Thread: Full Resistance
View Single Post
Old 12-31-2008, 09:49 AM   #110
Ketsan
Dojo: Zanshin Kai
Location: Birmingham
Join Date: Feb 2005
Posts: 860
United Kingdom
Offline
Re: Integration and Awareness!

Quote:
Salim Shaw wrote: View Post
The future is not about separation, but rather integration with other styles of Jujutsu, fueling a natural progression of Aikido. Ultimately, awareness, timing and sensitivity are the attributes that will take you the farthest in acquiring deep skills, and conserve energy when facing larger opponents.

While Aikido is philosophically rich, competition and practicing at full resistance is generally discouraged by most modern Aikidoka. This is a reflection of the founders religious orientation.

Working with non-resistant opponents can lead to a false sense of security. This leads to disappointment when skills are needed most.

Should we as Aikidoka change our training methods, redefining Aikido practice as a whole? Sparring clearly illustrates that the first attempt at a technique does not always work. Ueshiba's vision may be well served, even enhanced by incorporating training methods of full resistance. Should we as Aikidoka learn to adopt sparring in it's true nature of learning of what works? It's time for change, and perhaps the time has arrived.
I'd argue the opposite, Aikido's future is about the development of what it, since the refocusing of Judo onto competition, uniquely has: The ability to overcome an opponent before he can resist.

My personal dislike of the idea of competiton is that it produces a false sense of reality. My experience of Judo convinces me that you're only goot at overcoming the resistance you're trained to produce. When someone resists in a different way everything goes out of the window. Also your ability to resist depends on your level of training; in fact in large part resistance is a product of training.

Think about this: If we regard training to overcome resistance as being vital to Judo's effectiveness, then it follows that any untrained person can effectively resist Judo, other wise there would be no need to learn how to overcome resistance.

This, clearly, is bollocks. Put any untrained person up against even a low level Judoka and they will get pwned. This leads me to ask the question "Is Judo randori about learning to throw a resisting opponent or is it more about learning how to resist being thrown?"

I'm inclined to believe that since someone with relatively little Judo experience can defeat an untrained person that the answer to the questions is that randori teaches one to effectively resist more than it teaches one to overcome resistance.

So if we're going to introduce resistance training and competition we'd better ask who we're planning on fighting and we'd better learn to resist as they do and to their level.

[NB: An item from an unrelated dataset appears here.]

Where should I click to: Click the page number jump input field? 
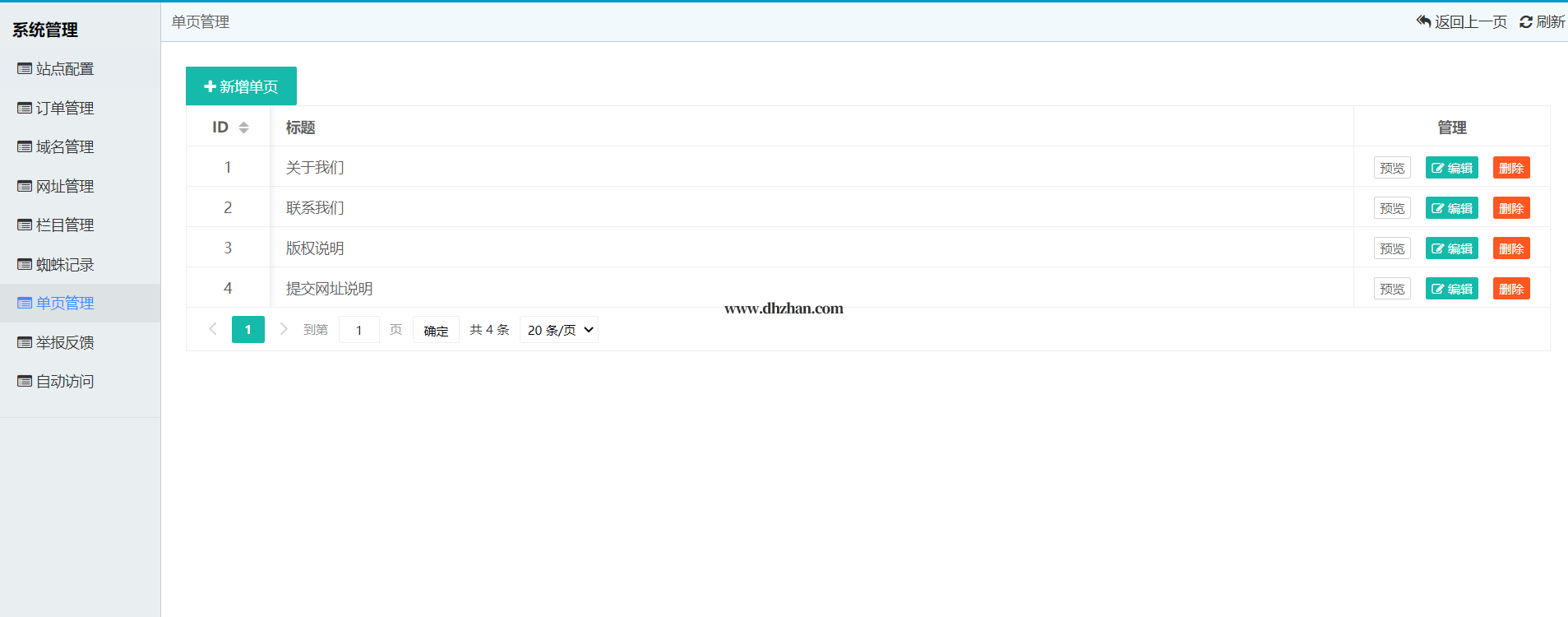point(358,330)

Also we need to realise that testing out techniques on each other is pointless in a discussion of effectiveness on non-aikidoka. We've all spent years learning these techniques to the point that they are now intuitive.
Just because we know how to lock them down and reverse them it does not follow that anyone outside of Aikido does, just because we do not commonly resist does not mean that our ability to resist our own art is the same as an untrained person or a person from another art.
I can belt n00bs around the dojo with ease after 6 years of training, but I struggle to move my seniors. This suggests that far from co-operating with me, my seniors have become highly resistant to Aikido, and can resist Aikido far more effectively than any untrained person or anyone from a different art.

The problem, therefore, is not that our techniques do not work, it's that they do not work on someone who is trained to resist them.
Training to produce yet more resistance (just so that we can overcome it) will not help us overcome someone who is not trained or experienced enough to resist in the first place.

As an example of this there is a video on youtube of a karateka getting seriously pwned by a BJJer. How much time did the BJJer spend learning to overcome karate resistance? How much use was the BJJers knowledge of how to overcome BJJ in a fight against a Karateka?
I'd argue that the BJJers abaility to overcome BJJ resistance meant precisely squat when he fought against the Karateka.

So how much more effective will Aikido become against non-aikidoka if we learn to overcome purely Aikido resistance?